Illustration: Whole Worker
As the coronavirus pandemic continues to highlight the struggles of essential workers, those same workers—who are performing considerably more dangerous jobs than they signed up for—are getting more organized and more sophisticated in their organizing tactics. Case in point: Whole Worker.
The grassroots group for Whole Foods employees, Whole Worker was one of many that held a labor action last month, as fears around the disease’s spread were first mounting. They’re planning another sick-out for tomorrow, on International Workers Day, fittingly in solidarity with other frontline laborers. “We’re going to be doing this in a coordinated way with Amazon, Instacart, and Target,” an organizer with Whole Worker and current employee in Chicago, told Gizmodo. (The organizer asked not to be named over concerns of retribution.) “Most of those companies wound up independently planning protests of one form or another, basically the same week that we did our sick-out, unbeknownst to us, [and so] there was a lot of enthusiasm in the group to try to combine our energies.”
Helpfully, the coronavirus has united these workers in their demands, which largely focuses on transparency, access to a clean job space, better healthcare coverage, and increased pay.
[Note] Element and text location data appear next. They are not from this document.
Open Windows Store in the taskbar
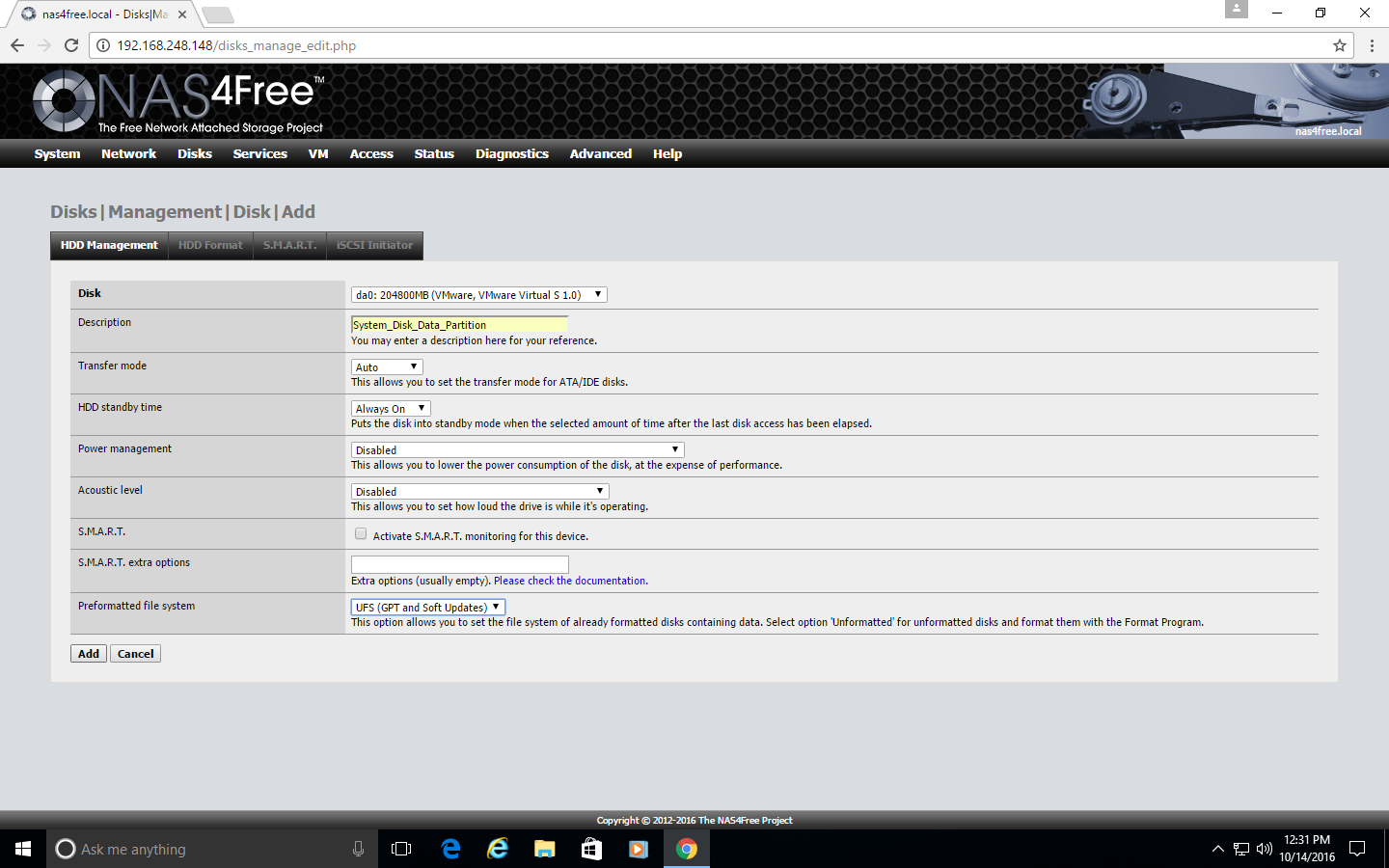This screenshot has width=1389, height=868. click(x=591, y=849)
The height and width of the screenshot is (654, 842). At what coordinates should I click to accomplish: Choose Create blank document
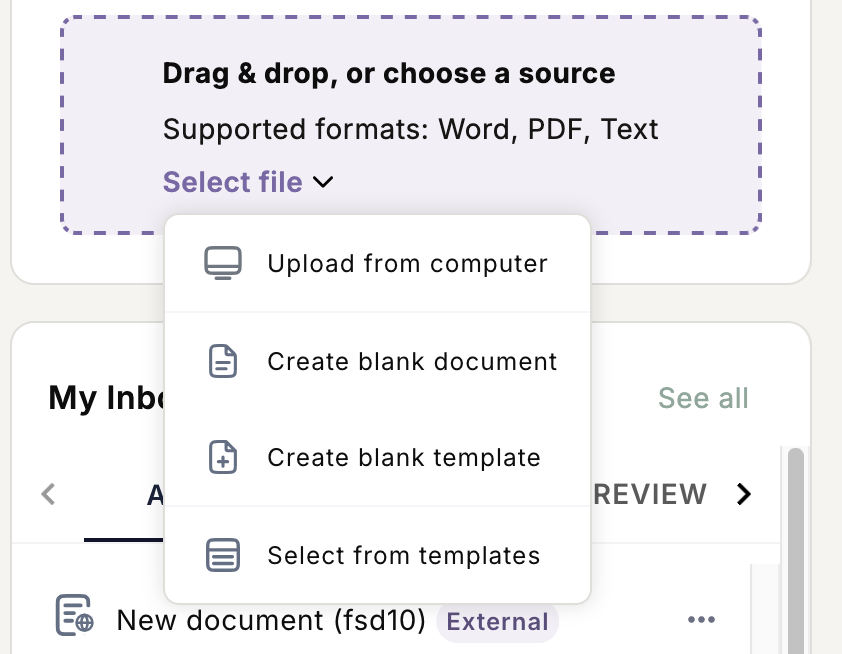[378, 361]
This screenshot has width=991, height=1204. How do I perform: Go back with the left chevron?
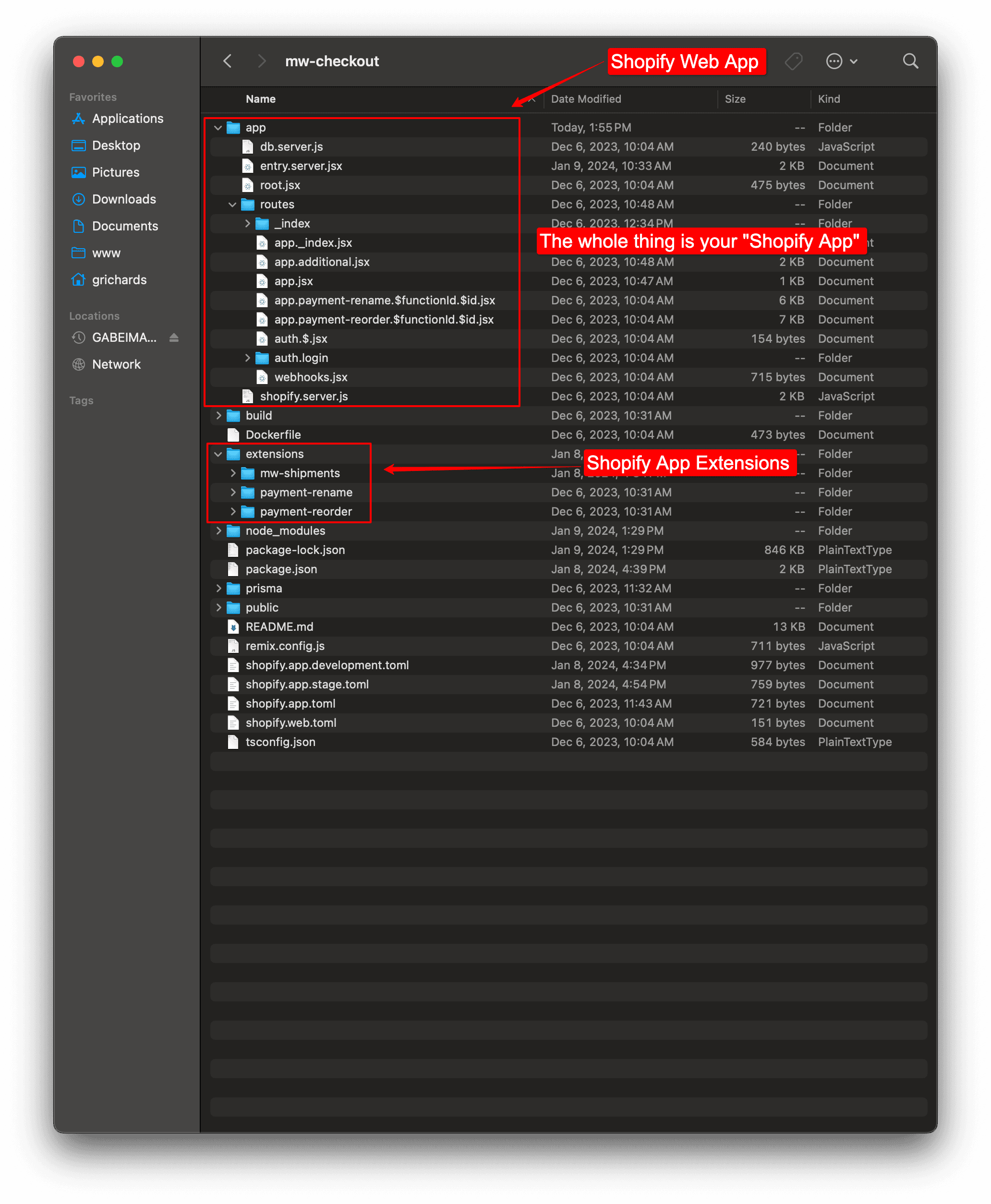228,61

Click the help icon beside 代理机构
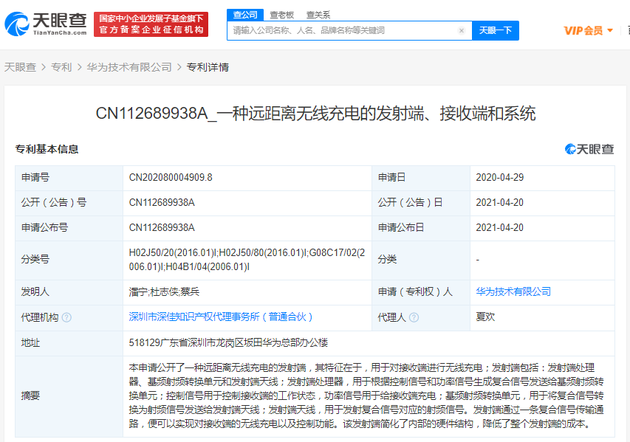(67, 318)
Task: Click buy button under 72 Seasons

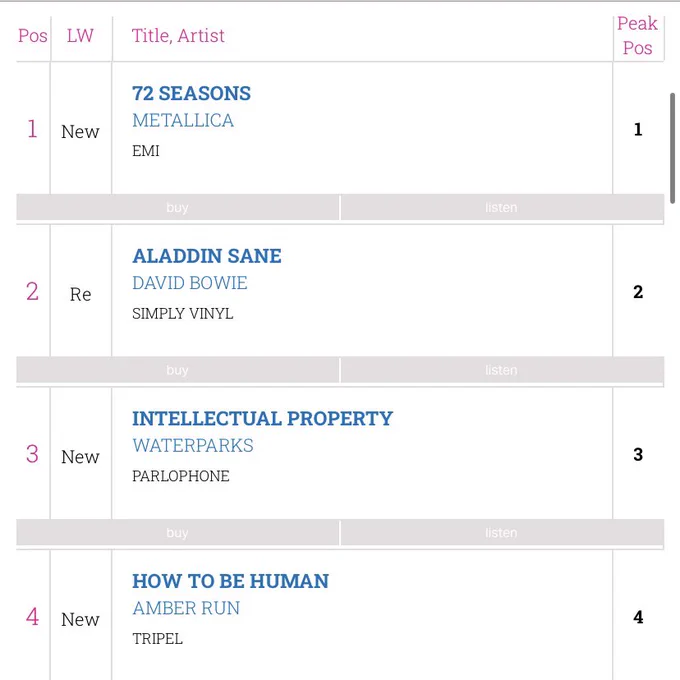Action: click(178, 207)
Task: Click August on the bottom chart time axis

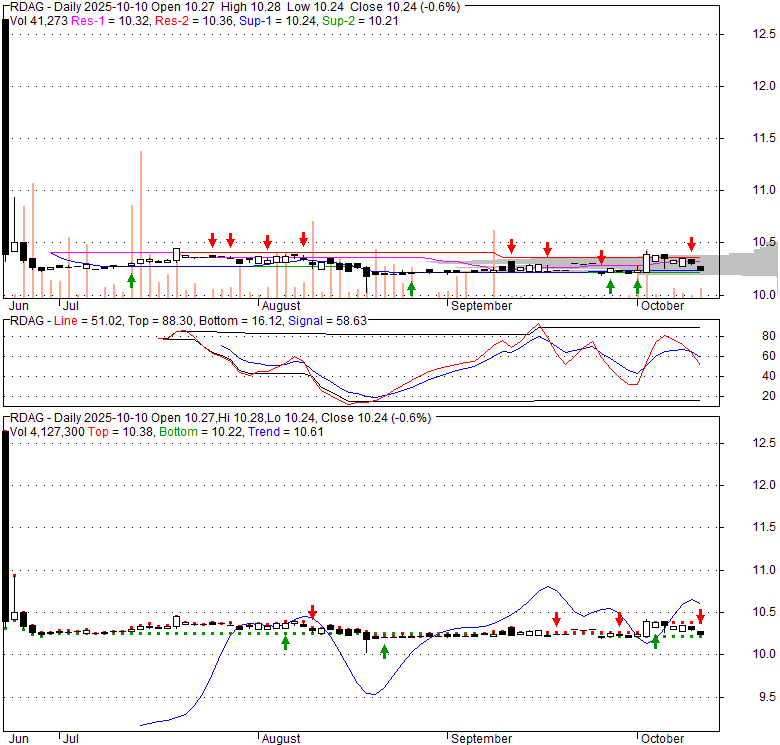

These groups’ awareness of each other has also been a boon to the overall appetite for mass action. “Even the people in my store who aren’t super involved with organizing talk about the Amazon warehouses all the time, and look at those warehouse walkouts as an inspiration,” the organizer said.
While Amazon, Whole Foods’s parent company, made some adjustments to its policies and pay—such as a $2 raise and unlimited time off—it’s already begun sunsetting those policies, even though the virus shows no sign of being contained.
“Our focus right now is ensuring the safety and wellbeing of our Team Members, which remains our top priority, while continuing to serve our customers and communities,” Whole Foods told Gizmodo via a spokespersons. “Statements made by this group misrepresent the full extent of Whole Foods Market’s actions in response to this crisis and do not represent the collective voice of our more than 95,000 Team Members. Along with increased pay and benefits for Team Members in our stores and facilities, we have implemented enhanced cleaning protocols, social distancing and crowd control measures, we require temperature screenings and face masks for in-store workers, and in addition to providing face masks, we offer gloves and personal face shields for added protection. We are auditing all of these practices on a daily basis to help protect the health and safety of our Team Members, which remains our highest priority.”
With more than 30 million Americans out of work, the calculus of engaging in a strike or sick-out becomes all the more difficult. “A strike fund is becoming more of an essential thing because, second to the fear of being retaliated against, the big fear for workers is just not being able to miss hours,” the organizer said. For many, the will to hold their bosses to account is not the issue, it’s the loss of income that it would necessitate. “We’re hoping that we’ll have a system in place where we can actually compensate—at least in part—for the hours that they’re missing by calling in sick.”
A GoFundMe page for this strike fund seems to have launched publicly earlier today, seeking $50,000. Typically, a strike fund would be managed by a union and derived from union members’ dues. But then, Whole Foods does not yet have a union.
That’s no accident, of course. Amazon has long trained its managers on how to resist union organizing efforts. Whole Food, specifically, maintains a “heat map” of which stores are more likely to attempt to unionize, Business Insider reported earlier this month. “Definitely management is on hyper-alert right now,” the organizer noted, “ever since the first sick-out was announced.”
Increased scrutiny from management might normally be enough to quell unrest at Whole Foods, but the pandemic has crystalized what may have felt to some like purely political concerns into matters of life-or-death. “A lot of people who I thought were unreachable in regards to organizing have approached me unsolicited, asking how they can get involved, both in my store and in other stores,” the organizer said. “People understand that they’re in physical danger. They understand that they’re the only people they know who are still going to work. They understand that there’s no safety net in place for them if they do get sick.”
It’s not clear how many Whole Foods workers plan to call out sick tomorrow, or which stores will be most affected.